Records from a data source:
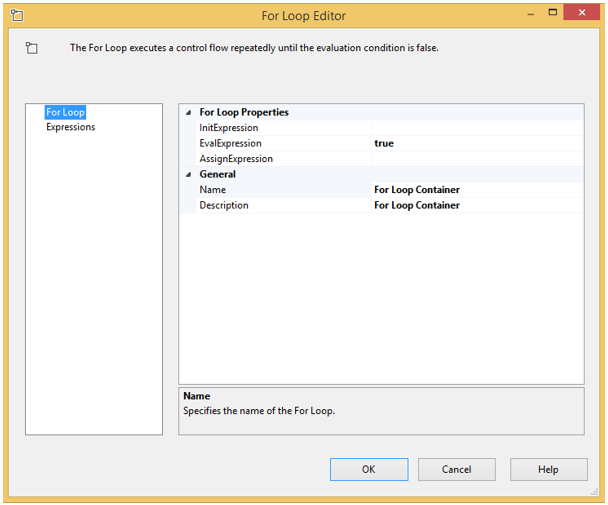This screenshot has height=505, width=608.
Task: Open the Expressions page
Action: tap(71, 127)
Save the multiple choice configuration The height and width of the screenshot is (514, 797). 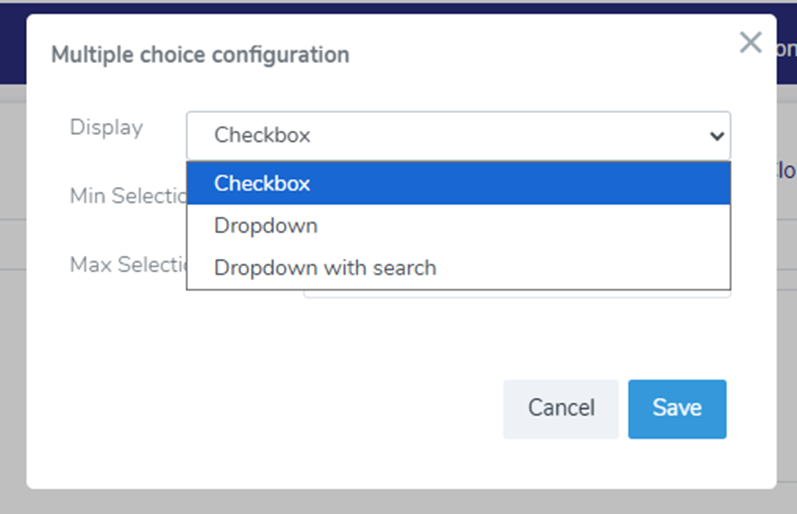(x=677, y=408)
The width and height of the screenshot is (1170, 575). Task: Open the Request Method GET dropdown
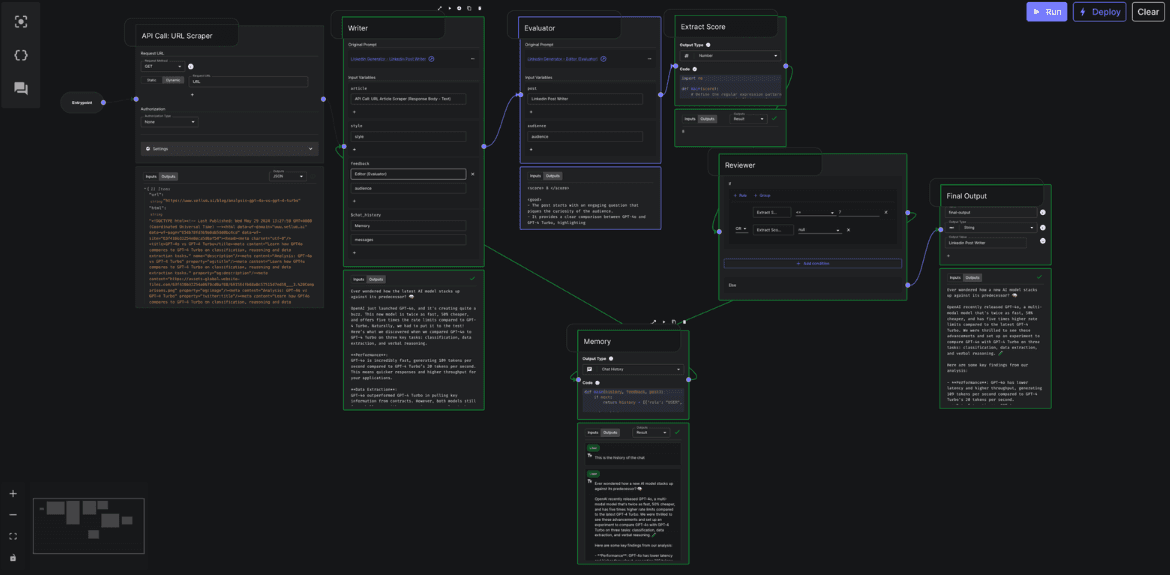[162, 67]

#### [YOUR TASK]
Transcribe exactly the span of lines from the line holding "The width and" through the last line above, both included. Pictures stay out.

#### [ANSWER TO THE EXERCISE]
The width and height of the screenshot is (1170, 575). Task: Open the Request Method GET dropdown
[162, 67]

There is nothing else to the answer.